Un vote bourgeois d’extrême droite en pleine expansion
Les résultats de la présidentielle de 2022 avaient déjà révélé une réalité troublante : Eric Zemmour avait obtenu 15,3 % et 17,5 % des voix respectivement dans les 8e et 16e arrondissements, contre seulement 8,2 % à l’échelle parisienne.
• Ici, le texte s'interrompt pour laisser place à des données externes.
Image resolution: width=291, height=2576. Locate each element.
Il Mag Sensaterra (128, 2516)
Ces chiffres confirment l’existence d’un vote bourgeois d’extrême droite, un phénomène que les municipales de 2026 devraient amplifier.
La porosité croissante entre les électorats de droite et d’extrême droite, illustrée par les tractations entre listes au second tour, pose un défi démocratique. La récente affaire Quentin Deranque à Lyon, où des militants antifascistes sont mis en examen, a encore exacerbé les tensions politiques.
Une médiatisation disproportionnée
Avant même le début officiel de la campagne, Sarah Knafo a bénéficié d’une exposition médiatique exceptionnelle. Invitée au 20 heures de TF1 pour annoncer sa candidature, elle a également reçu le prix de la révélation politique du Trombinoscope. Cette couverture médiatique rappelle l’emballement autour d’Eric Zemmour en 2022, alimenté par la droitisation de la presse française.
La concentration des médias dans les mains de quelques propriétaires, comme Vincent Bolloré, joue un rôle clé dans cette droitisation.
Les médias cherchent aussi des figures nouvelles et des « bons clients », capables de produire des petites phrases qui buzzent. Sarah Knafo incarne cette stratégie, masquant derrière un vernis médiatique la radicalité de ses positions.
Un danger pour la démocratie locale
Alors que la France traverse une crise de la démocratie locale, l’ascension de l’extrême droite dans des arrondissements traditionnellement modérés interroge. Dans un contexte de crise des services publics et de crise des finances publiques, ces élections pourraient marquer un tournant.
Le gouvernement Lecornu II, confronté à des défis majeurs, doit redoubler d’efforts pour contrer cette montée des extrêmes. L’enjeu dépasse Paris : il s’agit de préserver les valeurs républicaines face à une droite radicalisée.